En el tren de camino a Nairobi, Kenia, tras acabar
nuestro voluntariado en Mombasa, el paisaje de la sabana es muy seco, con arbustos bajos y árboles de copa larga y recta. De vez en cuando se ve una manada de cebras, de
elefantes, de jirafas o de monos sobre la arena roja. La mujer que está sentada a nuestro lado nos cuenta que su hija nació en Estados Unidos y han venido a conocer sus raíces. Después de hablarnos sobre cuál es la mejor botella de agua, decide preguntarnos uno a uno si vamos a misa y nos
dice que deberíamos ir, porque los que no van son drogadictos y alcohólicos.
Nos defendemos como podemos, hasta que acabamos por darle la razón para dejar de
discutir, no parece una mujer abierta a nuevas opiniones.
Al rato, descubrimos a un hombre sentado detrás de nosotros
que está completamente girado para observar a los únicos blancos del tren. Nos reímos
de la situación, pero no le damos importancia. Al rato, dos mujeres a nuestro lado comienzan a reírse a carcajadas mirando y señalando a Javier, un
compañero nuestro con rasgos femeninos. Pronto, la risa se contagia y el vagón
entero se está riendo sin saber por qué. Ante esto, Javier, que no siente vergüenza,
comienza a reírse aún más alto y yo le grabo con el móvil de Marina.
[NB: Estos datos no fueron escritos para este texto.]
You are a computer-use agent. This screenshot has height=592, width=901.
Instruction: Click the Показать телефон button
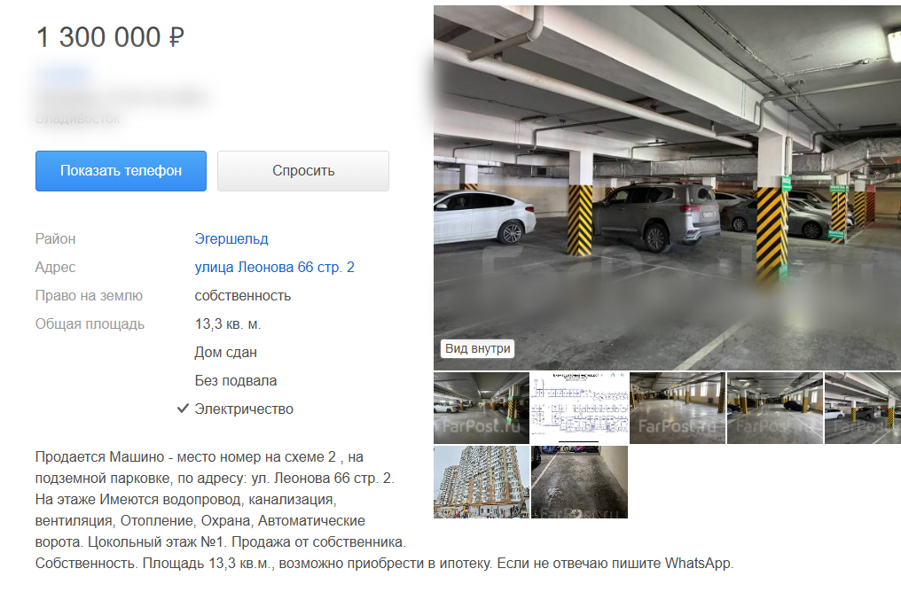pyautogui.click(x=121, y=171)
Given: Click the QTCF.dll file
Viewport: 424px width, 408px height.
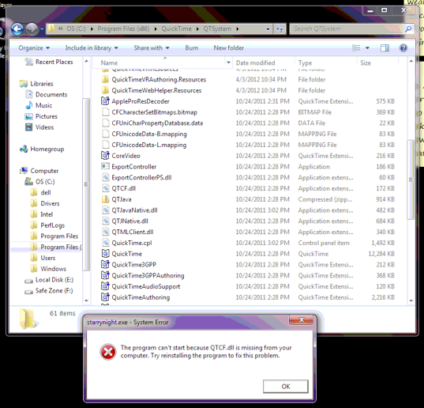Looking at the screenshot, I should 124,188.

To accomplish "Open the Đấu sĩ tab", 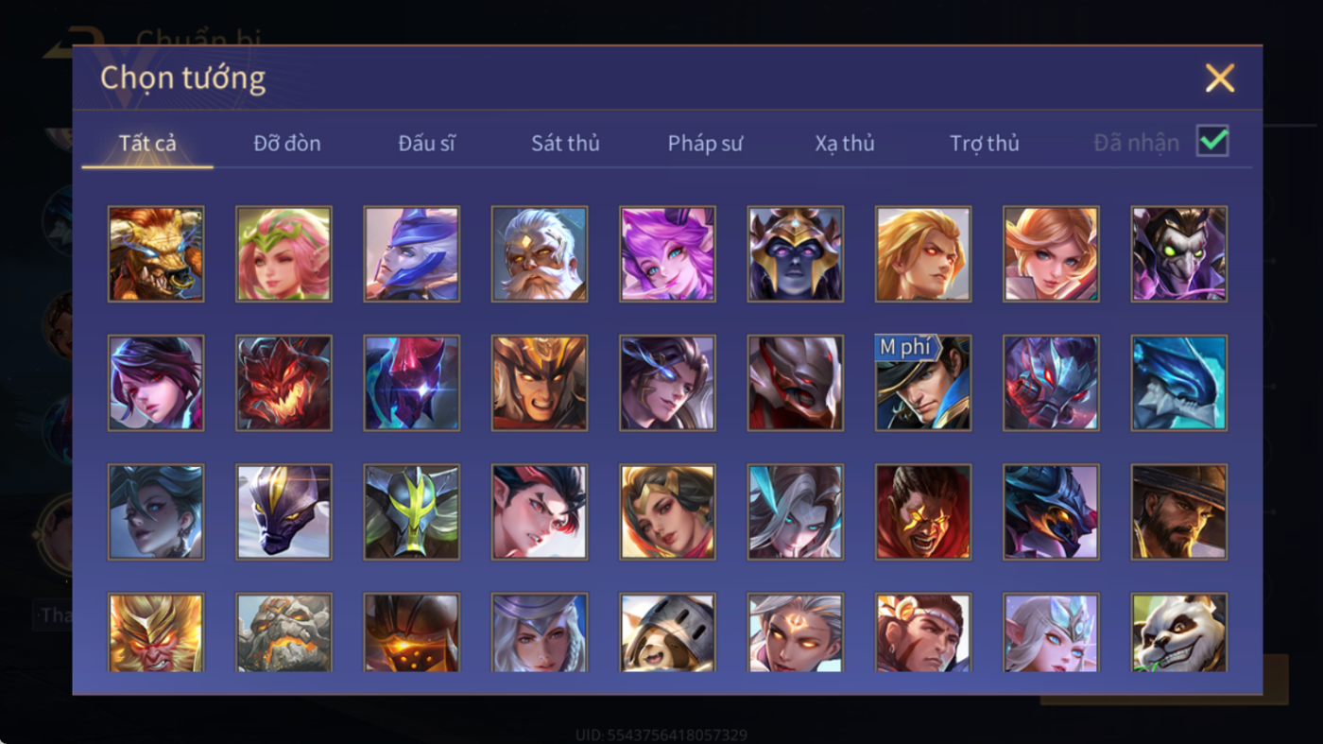I will (x=426, y=144).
De repente, la madre africana salta de su asiento y, gritando, me quita el teléfono de la mano. Histérica, dice que sabe que la he grabado,
que no tengo derecho a grabarla y que sabe que lo voy a subir a Internet. Mis cinco
compañeros le obligan a devolverme el móvil y continúa gritándome.
Marina me defiende y la mujer le dice que no se meta, que está hablando
conmigo. Varios pasajeros empiezan a dudar de los argumentos de la señora y se preguntan qué habrá ocurrido exactamente.
Cuando la mujer lleva un tiempo gritando y nosotros
respondiendo sin entender la situación, varias personas se levantan a pedirle que se relaje y nos deje en paz. La madre no se esperaba que su propia raza se volviera en su contra. Nos distraemos jugando a las cartas para dejar de
contestar y la mujer sigue hablando del tema con los que hay a su alrededor.
Después de media hora así, uno de los señores que nos había defendido se cansa y le dice que ya nos había visto borrar los vídeos y que
dejase el tema. Los gritos de la mujer regresan y el hombre nos pide
que le enseñemos el teléfono, pero no se da por vencida y dice
que sabe que existe otra carpeta aparte con los vídeos. Se enfada aún más cuando
nuestras caras cambian porque estamos hartos y grita desesperada que no podemos
tratarla así porque este es su país.
En cuanto dice esto, el vagón entero se levanta enfadado.
Todos los viajeros gritan indignados, le dicen a la mujer que no tiene derecho a decir eso porque ella no representa su país y nos
piden perdón por cómo nos está tratando. Al rededor de 100 personas se disculpan y nos explican que así no es cómo los kenianos tratan a los extranjeros, incluso los empleados del tren están
de nuestro lado y no defienden a la mujer cuando se queja. Con todo el
vagón en pie, sacan todos sus teléfonos para grabar y
nos dicen que les podemos grabar porque no pasa nada. Pero nosotros, con la piel de gallina, estamos alucinando tanto que no hacemos más que dar las gracias y sonreír.
Al llegar a Nairobi, esperamos a salir los últimos para coger nuestro gran equipaje. Al cruzarse por nuestros asientos, todos los africanos del vagón nos saludan y nos vuelven a pedir perdón de manera personal. Kenia tiene humanos llenos de bondad, con un corazón ansioso por acoger a los demás. Nos enamoramos profundamente de este país africano y se nos quedó marcado bajo la piel su famoso Hakuna Matata.